Quote Originally Posted by joboo View Post
The video starts off as "NATIONAL SECURITY ALERT"

It's sensationalistic from the very beginning.

So far no proof of anything other than a Plane.

It has to be this grand ultra ridiculous scheme of elaborate perplexity to no end, when all they had to do was use the airplane already in the air flying towards it!

The most complicated far fetched scenario imaginable v.s. the simplest and most probable.

The real detraction from the perpetrators of this crime is people that insist on pushing this lunatic nonsensical truther angle, when nothing shows it to be a missile under scrutiny, and everything points to it being an airplane.

For the love of god, and everything sane in this world, stop doing it!!
It's only a distraction if you let it be a distraction. Most people in this thread who don't think it was a plane are not distracted, but rather they consciously understand they don't know what happened with certainty and are building up theories about what happened.

The only distraction comes in when someone attempts to force a consensus and/or has a problem with someone else asking questions.

Obviously the general public will have issues with possibilities that are considered fringe, but that is truly their issue, not the people who propose such theories. In an abstract sense, the need for an official story of any sort, a consensus, is where the flaw comes stems from.

Quote Originally Posted by vacuum View Post
A conspiracy theorist recognizes (a) there is a continuum of possibilities, (b) the likelihood of anyone being completely right is almost zero, and (c) all theories are recognized to be possibilities, not certainties. The last one is what I think most people have problems with. Most people are certain about their personal view of the world, and therefore when someone says they believe some version of something happened, they transfer their personal certainty onto the person making the claim, and are shocked at what they find. On the other hand, from the other person's view, it was implied that their theory isn't gospel. They probably don't even totally believe it themselves! They don't expect the other person to take it that way.
Quote Originally Posted by vacuum View Post
Most people have a difficult time understanding how truly different the two different cognitive processes described here are. Deductivists/subscribers believe they are already taking all possibilities into account, and that all the different spurious theories simply have no weight and are therefore largely irrelevant. Perhaps the simple answer is that conspiracy theorists just can't distinguish between relevant and irrelevant facts? It's much different than that. The fundamental attitude of a subscriber is that in order for them to believe something, change their conclusion, or even take the time to look at the details of a possibility, they have to be presented with evidence. They say “prove it to me”. They've settled on an essentially logical conclusion, and do not come up with alternate explanations beyond that point unless compelling evidence is presented to them.

On the other hand, the “conspiracy theorist” never stops asking questions. Even when they are pretty confident they know what really happened, they inevitably question the official story – their personal official story. They are driven by the fact that they don't really know what happened.
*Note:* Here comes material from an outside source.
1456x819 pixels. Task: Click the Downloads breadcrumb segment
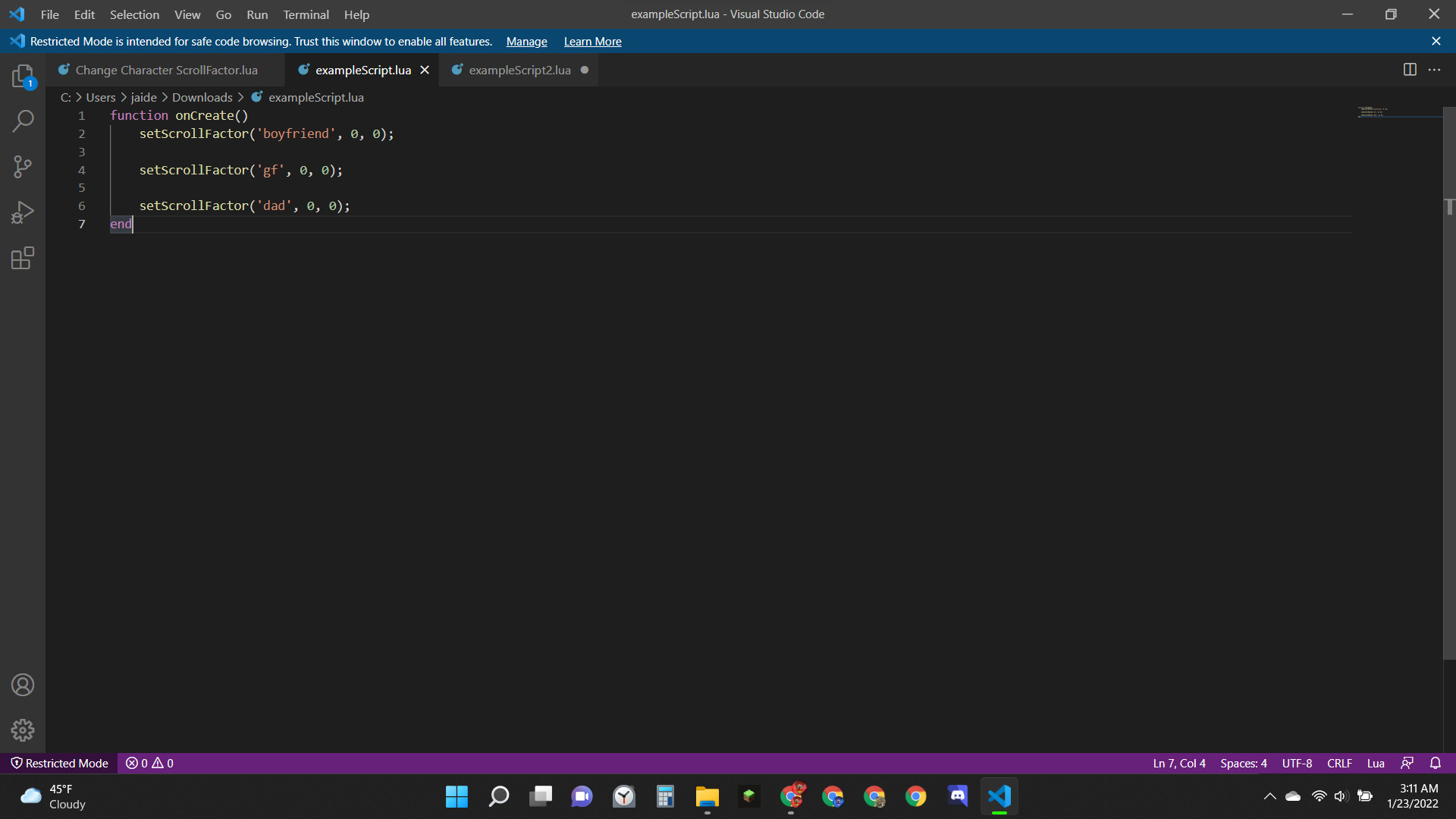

Truth is not a right; it's a great privilege only gained by a few through hard work and brutal self honesty. It's immature to expect things to be proven to you. When one recognizes his abject ignorance, truth seeking then becomes a desperation. Instead of asking something to be proven to him, the ignorant should seek out those who he suspects know more than him and beg to be taught. Only those who hold unquestioned premises have the luxury of taking a passive role, everyone else must either take an active role or choose to be ignorant.

Continually asking questions, looking at the possibilities in every context, looking at the possibilities of those possibilities, and questioning one's own personal official theory is indeed a distinct feature of abductive reasoning. Over time, petabytes worth of information will be gathered, creating unforeseeable connections and patterns that the deductivist just cannot see, because he stops asking questioning once he has come to a conclusion. Further questions must have “proof” which may itself require these petabytes of information which they are lacking.